Preschoolers have a lot of opinions. A LOT of opinions. Their little brains are busy, busy, busy categorizing the world around them. Like Hillary Clinton, my daughter has declared a “basket of deplorables,” but in this case we’re not talking about slobbering hordes of white supremacists. Instead, it’s foods, items, cartoons and animals she finds beneath contempt … and she won’t be walking her comments back anytime soon.
Let’s take a look at what my little Viva finds most execrable, then examine this phenomenon of little ones developing strong distastes, and determine whether we need to act to stop them from putting so many things down the hate chute.
Milk is pretty gross to begin with, right? It squirts out of mammals, which is fine for those mammals’ babies, but beyond that … seriously? My own body has decided to reject it outright. Makes sense.
Yogurt is a few steps grosser. That same milk is bacterially fermented, meaning prokaryotic microorganisms are converting carbohydrates in the milk into organic acid. Little animals are chomping on your food and pooping it into a different kind of food. Sometimes fermentation can yield something awesome–like beer–but it can also yield unspeakable horrors, like sauerkraut. Ferment milk and you end up with yogurt, which we then usually fill with jelly to make it palatable. I like this stuff, but Viva won’t come near it. “Yogurt is gross, Dad. It’s slimy and tastes yucky and it’s very, very smelly.”
Yogurt … get in the basket.
Scorpions are some kind of cross between a spider, a snake, a ninja, a tank and a robot. Throw in some clown DNA and you’d have the ultimate weapon. They are clearly from hell and they are waiting under rocks to attack you. Viva will not be their victim.

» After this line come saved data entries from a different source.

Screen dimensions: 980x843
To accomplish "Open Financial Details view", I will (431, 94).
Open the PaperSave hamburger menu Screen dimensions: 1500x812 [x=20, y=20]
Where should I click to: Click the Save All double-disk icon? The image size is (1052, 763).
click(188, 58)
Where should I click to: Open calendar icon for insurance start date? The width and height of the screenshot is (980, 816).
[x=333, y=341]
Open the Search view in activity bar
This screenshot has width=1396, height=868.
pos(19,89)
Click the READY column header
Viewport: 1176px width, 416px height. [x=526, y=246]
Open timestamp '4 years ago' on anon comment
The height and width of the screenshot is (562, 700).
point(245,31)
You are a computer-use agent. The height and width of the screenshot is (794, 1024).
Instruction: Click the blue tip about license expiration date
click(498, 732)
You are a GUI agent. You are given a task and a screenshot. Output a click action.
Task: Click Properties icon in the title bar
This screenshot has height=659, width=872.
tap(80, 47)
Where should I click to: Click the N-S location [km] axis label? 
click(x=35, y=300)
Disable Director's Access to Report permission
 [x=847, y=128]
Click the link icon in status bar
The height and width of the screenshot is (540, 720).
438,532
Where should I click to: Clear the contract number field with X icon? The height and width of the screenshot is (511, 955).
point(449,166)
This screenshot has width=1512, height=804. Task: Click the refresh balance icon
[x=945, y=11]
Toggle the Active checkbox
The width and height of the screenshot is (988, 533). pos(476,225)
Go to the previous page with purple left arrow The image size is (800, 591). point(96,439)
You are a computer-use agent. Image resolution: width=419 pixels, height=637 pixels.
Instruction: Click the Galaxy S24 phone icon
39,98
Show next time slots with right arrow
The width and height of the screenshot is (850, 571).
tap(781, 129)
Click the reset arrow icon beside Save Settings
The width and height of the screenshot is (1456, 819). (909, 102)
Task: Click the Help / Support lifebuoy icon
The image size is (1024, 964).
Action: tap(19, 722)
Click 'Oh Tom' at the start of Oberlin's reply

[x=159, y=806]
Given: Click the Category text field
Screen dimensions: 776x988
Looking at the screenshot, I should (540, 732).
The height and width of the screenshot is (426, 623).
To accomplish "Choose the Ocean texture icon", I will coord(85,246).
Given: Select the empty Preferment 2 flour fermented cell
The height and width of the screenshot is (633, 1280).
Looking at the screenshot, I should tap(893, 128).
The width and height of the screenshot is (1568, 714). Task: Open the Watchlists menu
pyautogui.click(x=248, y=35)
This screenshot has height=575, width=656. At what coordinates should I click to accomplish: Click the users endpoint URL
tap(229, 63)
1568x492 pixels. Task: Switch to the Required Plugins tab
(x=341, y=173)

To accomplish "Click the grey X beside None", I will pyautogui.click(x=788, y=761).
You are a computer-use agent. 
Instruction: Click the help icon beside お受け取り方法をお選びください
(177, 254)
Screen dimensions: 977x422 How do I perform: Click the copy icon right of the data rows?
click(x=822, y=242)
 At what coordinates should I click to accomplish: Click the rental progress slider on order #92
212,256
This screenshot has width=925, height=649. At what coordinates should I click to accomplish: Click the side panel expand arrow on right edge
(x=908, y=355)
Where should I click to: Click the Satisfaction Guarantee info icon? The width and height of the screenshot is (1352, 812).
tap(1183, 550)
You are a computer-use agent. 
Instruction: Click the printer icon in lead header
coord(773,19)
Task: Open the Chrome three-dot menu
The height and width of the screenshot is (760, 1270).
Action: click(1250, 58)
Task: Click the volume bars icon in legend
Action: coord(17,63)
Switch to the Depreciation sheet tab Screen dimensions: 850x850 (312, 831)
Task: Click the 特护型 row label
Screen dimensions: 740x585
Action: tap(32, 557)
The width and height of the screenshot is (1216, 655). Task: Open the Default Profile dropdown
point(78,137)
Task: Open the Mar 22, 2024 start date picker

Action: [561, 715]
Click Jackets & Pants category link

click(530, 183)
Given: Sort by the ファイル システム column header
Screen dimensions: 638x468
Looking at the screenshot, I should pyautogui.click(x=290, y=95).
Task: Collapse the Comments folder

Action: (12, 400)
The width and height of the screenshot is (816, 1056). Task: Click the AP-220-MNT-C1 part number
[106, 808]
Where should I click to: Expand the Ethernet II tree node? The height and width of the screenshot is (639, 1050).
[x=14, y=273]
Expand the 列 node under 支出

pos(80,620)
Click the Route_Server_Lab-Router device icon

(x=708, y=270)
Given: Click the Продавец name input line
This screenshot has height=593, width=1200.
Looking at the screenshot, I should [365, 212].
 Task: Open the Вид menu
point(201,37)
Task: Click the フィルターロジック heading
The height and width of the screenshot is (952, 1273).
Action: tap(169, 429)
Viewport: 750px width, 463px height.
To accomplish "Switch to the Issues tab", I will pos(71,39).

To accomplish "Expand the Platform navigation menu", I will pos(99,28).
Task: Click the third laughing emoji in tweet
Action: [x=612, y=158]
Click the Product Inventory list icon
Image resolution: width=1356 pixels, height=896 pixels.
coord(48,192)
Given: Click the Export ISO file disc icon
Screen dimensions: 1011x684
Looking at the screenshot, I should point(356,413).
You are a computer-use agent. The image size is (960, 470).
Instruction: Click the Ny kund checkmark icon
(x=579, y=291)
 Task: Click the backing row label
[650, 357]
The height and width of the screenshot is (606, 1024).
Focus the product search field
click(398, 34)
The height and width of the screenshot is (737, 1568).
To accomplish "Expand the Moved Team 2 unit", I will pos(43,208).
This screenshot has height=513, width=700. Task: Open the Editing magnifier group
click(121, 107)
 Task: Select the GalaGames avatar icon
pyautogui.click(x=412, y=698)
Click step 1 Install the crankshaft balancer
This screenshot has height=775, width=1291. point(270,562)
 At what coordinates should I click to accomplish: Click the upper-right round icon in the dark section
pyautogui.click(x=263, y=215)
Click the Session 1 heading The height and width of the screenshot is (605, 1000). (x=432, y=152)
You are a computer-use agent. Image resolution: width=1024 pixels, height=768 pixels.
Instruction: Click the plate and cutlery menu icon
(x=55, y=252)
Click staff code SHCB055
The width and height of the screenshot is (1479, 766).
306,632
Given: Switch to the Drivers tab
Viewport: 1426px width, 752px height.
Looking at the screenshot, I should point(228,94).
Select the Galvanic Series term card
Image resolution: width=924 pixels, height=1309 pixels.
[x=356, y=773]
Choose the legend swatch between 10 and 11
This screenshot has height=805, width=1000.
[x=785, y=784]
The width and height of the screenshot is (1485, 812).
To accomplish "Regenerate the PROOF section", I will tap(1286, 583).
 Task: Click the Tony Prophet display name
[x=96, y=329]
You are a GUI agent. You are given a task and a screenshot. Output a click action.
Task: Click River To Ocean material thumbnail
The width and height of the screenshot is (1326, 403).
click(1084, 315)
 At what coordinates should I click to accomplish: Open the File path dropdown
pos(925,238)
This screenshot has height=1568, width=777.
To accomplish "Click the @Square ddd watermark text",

“We can’t go see the Grand Canyon, Daddy.”
“The Grand Canyon is in the desert, right?”
“Scorpions are in the desert.”
“I don’t even want to talk about scorpions.”
Scorpions go in the basket.
Tumble Leaf, Season 1, Episode 26b – “Captain’s Cap”
I don’t know what happens in this particular episode of Emmy-winning Amazon Original children’s show Tumble Leaf, because I am a bad dad and let my kid watch it unsupervised. The episodes of Tumble Leaf I did see were gentle, endearing stories about a blue stop-motion fox named Fig learning basic science lessons through play and discovery. I guess in episode 26b he gets flayed alive or something, because not only will Viva not watch the show anymore, she won’t tell me what happens and won’t even let us scroll past it. I need to watch this episode on my own to find out, but now I’m too scared. Tumble Leaf is Viva’s Candle Cove.
Sorry Fig, you’re in the basket now.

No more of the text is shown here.